[Collected data entries]
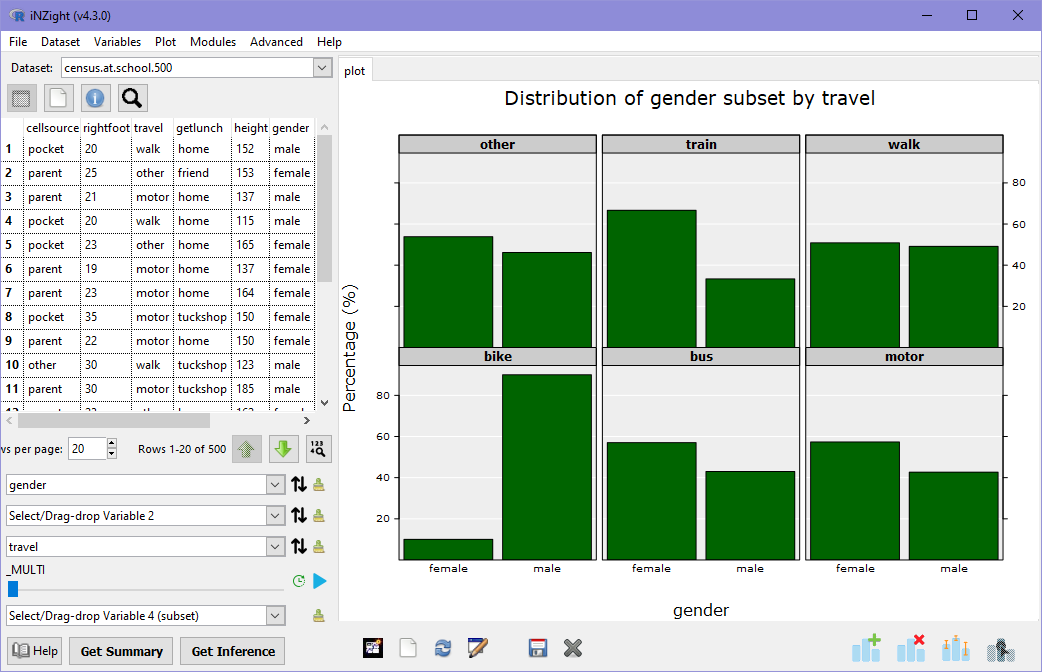Screen dimensions: 1042x672
Task: Refresh the plot using the blue arrows icon
Action: [x=443, y=647]
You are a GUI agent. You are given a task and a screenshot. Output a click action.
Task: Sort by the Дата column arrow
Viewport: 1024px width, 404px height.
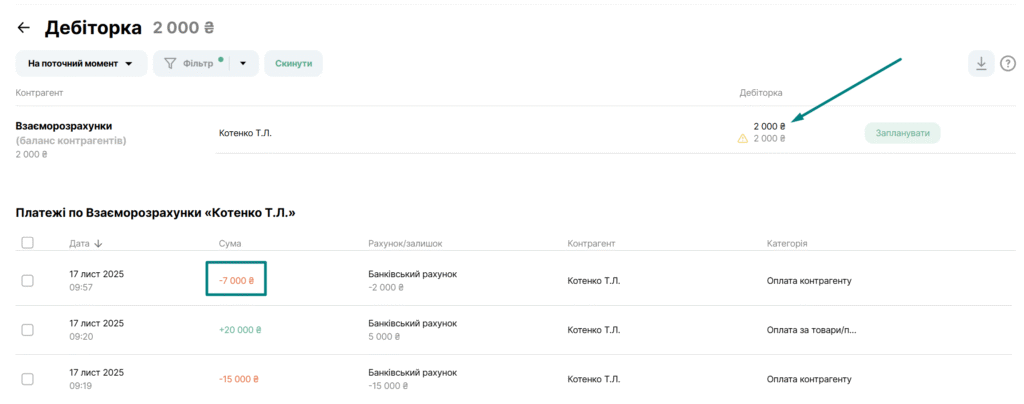[98, 243]
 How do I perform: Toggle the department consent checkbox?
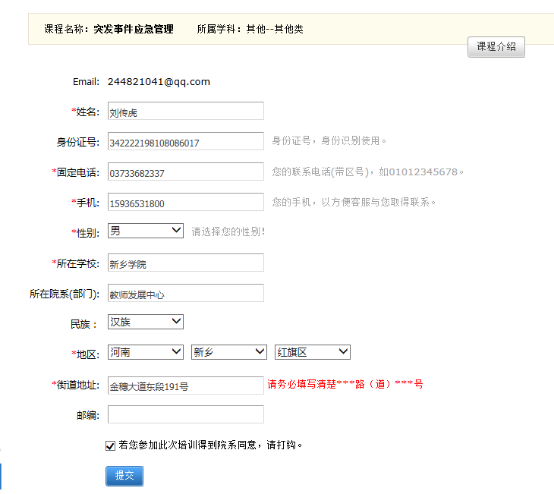110,446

WHAT IS BEING ASKED: Set down, exactly as written, each line from the one that contains "Viewport: 1024px width, 404px height." to the last line of the records, but none of the pictures.

RESPONSE AREA:
Viewport: 1024px width, 404px height.
[98, 243]
 How do I perform: Toggle the department consent checkbox?
110,446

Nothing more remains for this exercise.